Per-host fine grained variables
This is a corolary of the previous antipattern: when you try to encompass your whole infrastructure, you start to think, inheritance, variables overriding and refining.
And while doing this, you add considerable complexity to your
inventories. It is very hard to track down variables definitions when
you overrides them in
hosts_vars/machine, role defaults, …
Now this can get even worse when you use the
Ansible configuration setting: it introduces more confusion, and makes
your Ansible work potentially unshareable with people using
hash_behaviour: replace. Since I am
on this one, it is time to make some apologies. Sorry folks. Michael
DeHaan did not like it, and he was right.
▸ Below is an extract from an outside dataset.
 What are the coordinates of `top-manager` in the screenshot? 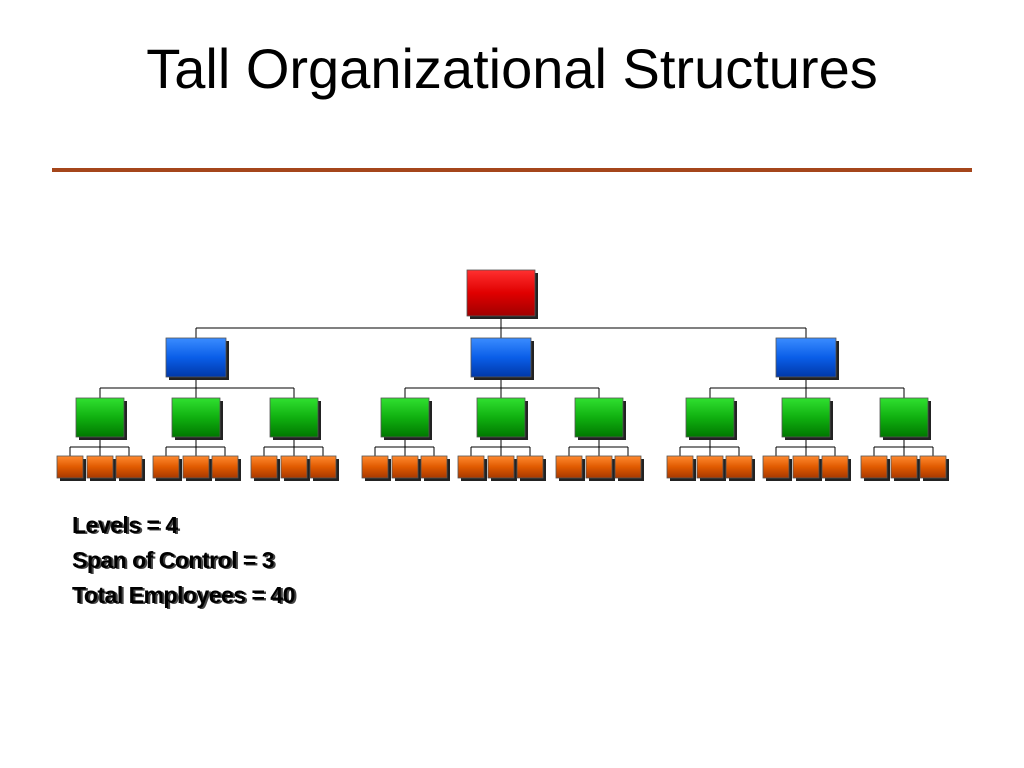 It's located at (501, 293).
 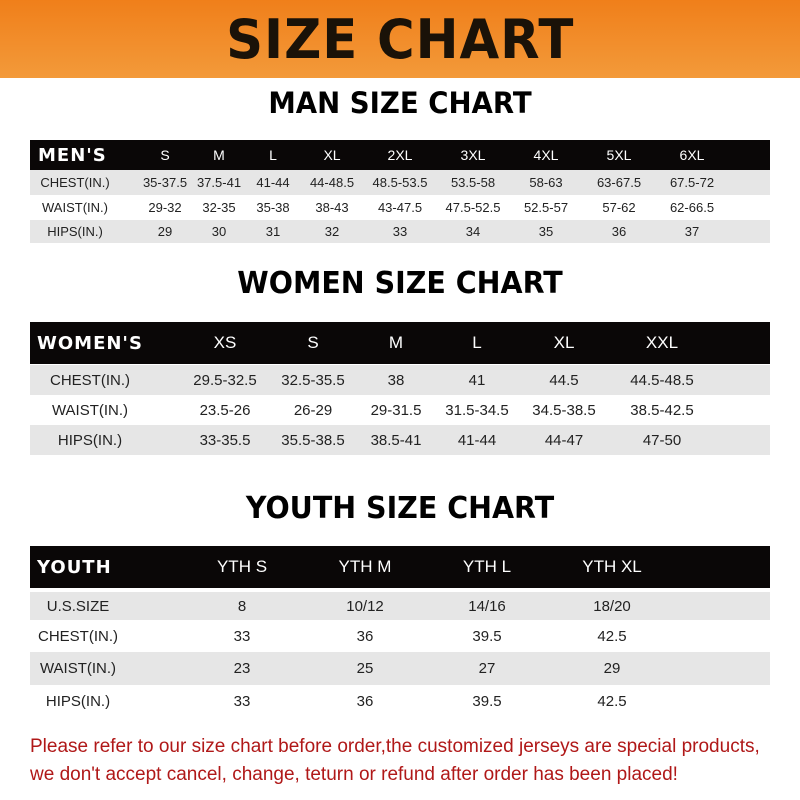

A single playbook relates to the first Sin again, but also applies to more focused playbooks where you only deploy one thing. Splitting your playbooks between various logically related roles will fasten your deployments. Again, why running ssh key distribution, storage cluster deployment, web stack, middlewares and application when you just change the color of a button in your web app ?
Split your playbook in related parts that reflects your stack architecture. They will be faster and easier to use.
No roles (tasks only)
Well, this is obvious. Even if you don’t want to share, make roles and strive for code reuse. Reused code will save you time of course, but it is also battle tested since it is used more frequently.
Tasks-only playbook can be used for a quick hit and run, solving a transient problem that doesn’t offer any code reuse opportunities.
I also try to avoid tasks along roles in playbooks: this hurts the abstraction level you manage to build using roles. When thinking in terms of roles, you don’t need to think about the nitty gritty details of the roles when reading your playbooks. If your roles are thouroughly tested, you can read your infrastructure in seconds. Add tasks to the mix, and you loose this superpower.